Could you count the lines in the listing that include the word "coordinates"? Give only the number.

■ INPUT RECORDS:
● ● ●

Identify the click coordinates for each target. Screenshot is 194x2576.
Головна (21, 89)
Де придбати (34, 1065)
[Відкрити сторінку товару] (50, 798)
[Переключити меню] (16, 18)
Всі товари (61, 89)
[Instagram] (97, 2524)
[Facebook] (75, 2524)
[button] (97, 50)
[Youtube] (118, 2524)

● ● ●

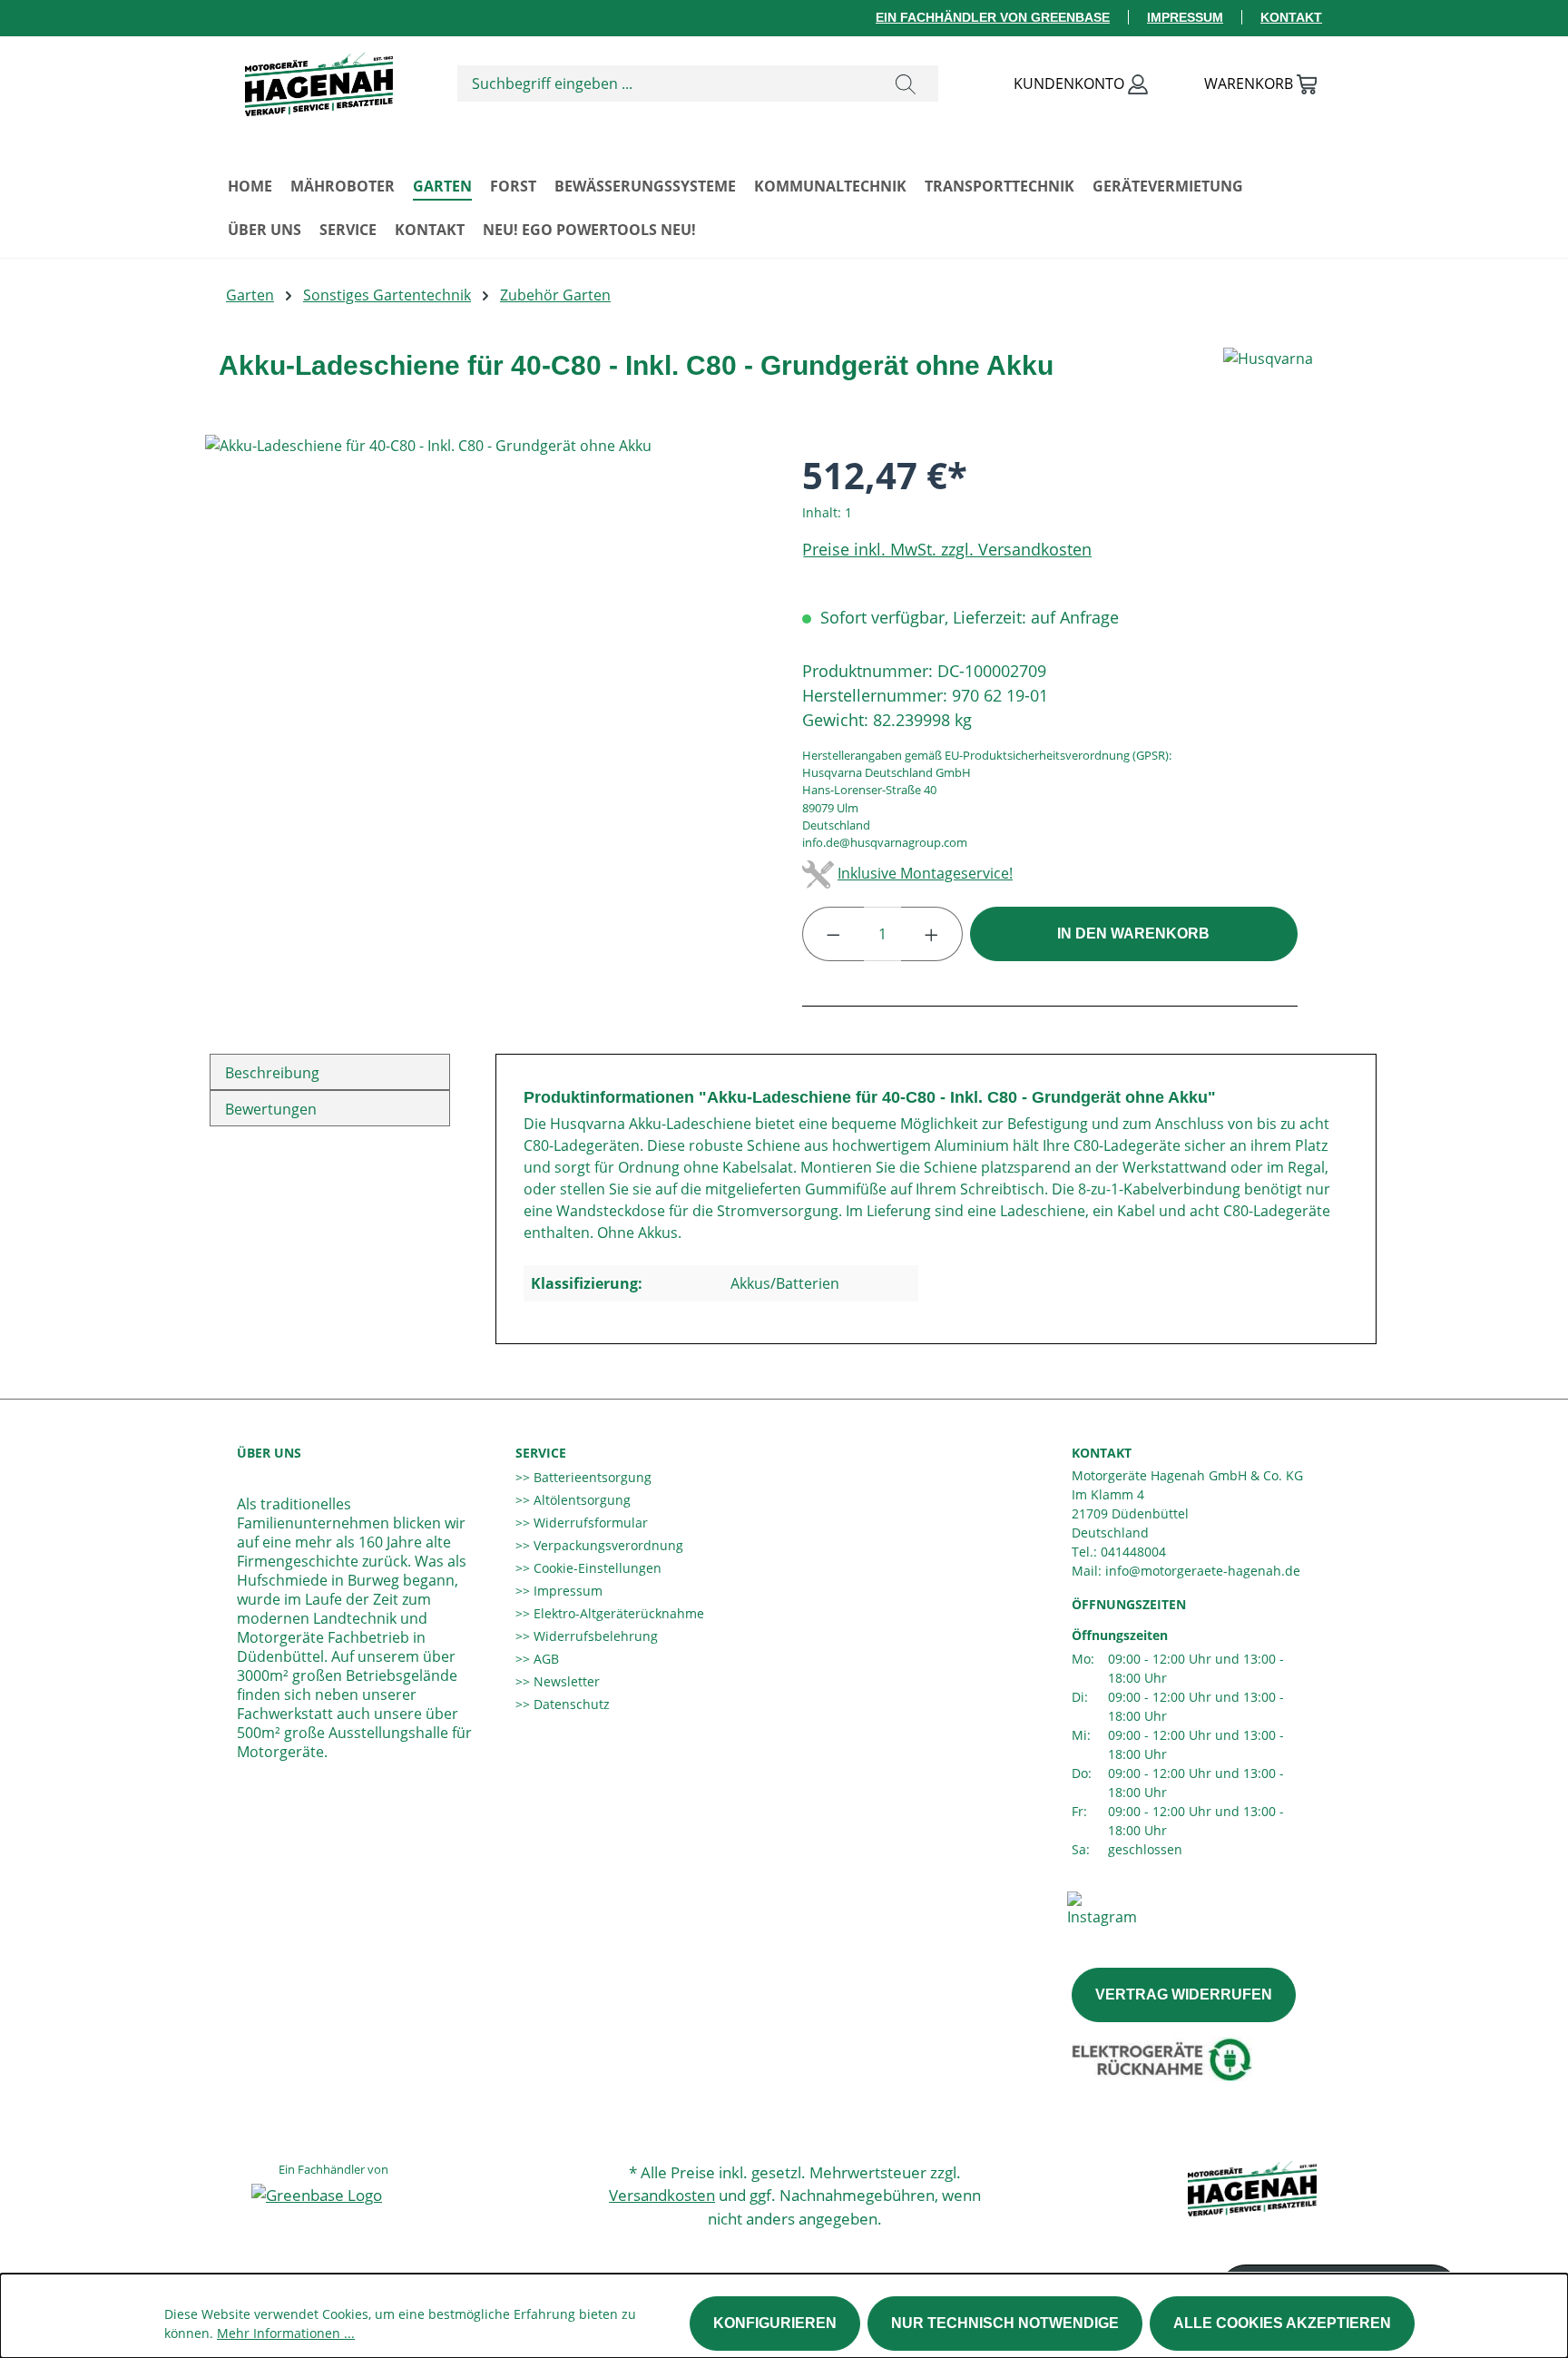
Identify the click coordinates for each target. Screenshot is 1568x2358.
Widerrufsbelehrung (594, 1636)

● ● ●

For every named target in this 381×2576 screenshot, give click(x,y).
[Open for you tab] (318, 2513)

● ● ●

■ ANSWER FOR THIS EXERCISE: 2